Please copy, word for word, the line that contains "Given: Click the lifeboat" and every line after it through the end of the records, and nothing more.

→ Saved entries
»»
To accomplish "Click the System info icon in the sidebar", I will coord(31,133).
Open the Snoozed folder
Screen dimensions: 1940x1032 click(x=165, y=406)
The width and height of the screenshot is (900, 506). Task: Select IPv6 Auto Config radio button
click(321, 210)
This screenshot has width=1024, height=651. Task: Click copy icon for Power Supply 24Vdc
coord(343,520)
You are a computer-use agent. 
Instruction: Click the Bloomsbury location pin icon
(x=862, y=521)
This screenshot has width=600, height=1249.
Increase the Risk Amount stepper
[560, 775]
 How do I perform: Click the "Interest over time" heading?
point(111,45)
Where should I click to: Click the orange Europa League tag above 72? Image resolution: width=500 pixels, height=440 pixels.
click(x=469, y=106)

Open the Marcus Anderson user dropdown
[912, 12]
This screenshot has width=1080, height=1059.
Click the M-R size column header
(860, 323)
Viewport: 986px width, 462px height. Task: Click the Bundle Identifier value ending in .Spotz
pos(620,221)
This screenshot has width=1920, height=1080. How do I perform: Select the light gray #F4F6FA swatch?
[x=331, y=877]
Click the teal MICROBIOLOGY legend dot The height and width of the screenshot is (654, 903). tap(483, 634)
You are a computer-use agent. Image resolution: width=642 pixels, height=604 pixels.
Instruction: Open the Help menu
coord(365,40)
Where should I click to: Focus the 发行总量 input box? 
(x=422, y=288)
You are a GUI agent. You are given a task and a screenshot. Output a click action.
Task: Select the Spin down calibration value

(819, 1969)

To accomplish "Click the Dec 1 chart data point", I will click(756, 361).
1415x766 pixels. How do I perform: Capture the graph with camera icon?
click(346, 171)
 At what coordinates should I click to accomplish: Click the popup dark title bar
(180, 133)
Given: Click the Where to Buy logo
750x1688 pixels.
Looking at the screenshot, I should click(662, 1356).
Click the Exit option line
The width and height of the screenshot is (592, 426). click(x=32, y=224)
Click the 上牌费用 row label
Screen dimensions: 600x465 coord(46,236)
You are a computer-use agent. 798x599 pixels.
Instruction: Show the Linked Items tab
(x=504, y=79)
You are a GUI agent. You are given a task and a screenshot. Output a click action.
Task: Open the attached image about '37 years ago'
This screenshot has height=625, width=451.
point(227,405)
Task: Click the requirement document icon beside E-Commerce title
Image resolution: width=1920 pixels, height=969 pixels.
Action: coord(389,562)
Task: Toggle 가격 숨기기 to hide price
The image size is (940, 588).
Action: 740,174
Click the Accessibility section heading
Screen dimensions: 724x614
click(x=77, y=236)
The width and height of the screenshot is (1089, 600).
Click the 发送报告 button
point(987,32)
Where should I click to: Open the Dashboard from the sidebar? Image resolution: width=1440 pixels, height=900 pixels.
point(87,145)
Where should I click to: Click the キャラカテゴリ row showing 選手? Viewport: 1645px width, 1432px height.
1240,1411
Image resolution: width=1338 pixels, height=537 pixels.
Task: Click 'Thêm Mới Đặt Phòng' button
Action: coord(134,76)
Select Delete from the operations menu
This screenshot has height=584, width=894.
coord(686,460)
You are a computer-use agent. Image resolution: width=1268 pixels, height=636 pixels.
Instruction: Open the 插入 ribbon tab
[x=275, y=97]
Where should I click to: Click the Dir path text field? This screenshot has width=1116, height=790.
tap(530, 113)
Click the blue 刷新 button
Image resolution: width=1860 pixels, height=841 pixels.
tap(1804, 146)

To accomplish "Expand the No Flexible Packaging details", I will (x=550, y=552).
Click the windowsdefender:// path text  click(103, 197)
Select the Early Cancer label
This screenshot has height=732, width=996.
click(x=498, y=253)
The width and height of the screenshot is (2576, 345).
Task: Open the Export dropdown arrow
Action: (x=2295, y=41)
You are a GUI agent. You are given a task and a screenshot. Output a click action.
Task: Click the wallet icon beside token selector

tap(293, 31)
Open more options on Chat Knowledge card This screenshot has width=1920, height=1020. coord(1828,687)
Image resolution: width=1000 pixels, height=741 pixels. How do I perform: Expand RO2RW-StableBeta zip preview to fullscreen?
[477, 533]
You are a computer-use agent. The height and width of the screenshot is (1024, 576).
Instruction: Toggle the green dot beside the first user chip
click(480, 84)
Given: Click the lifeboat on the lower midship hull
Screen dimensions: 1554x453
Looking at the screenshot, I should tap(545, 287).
««
→ Response
Given: Click the lifeboat on the lower midship hull
Screen dimensions: 1554x453
Looking at the screenshot, I should tap(545, 287).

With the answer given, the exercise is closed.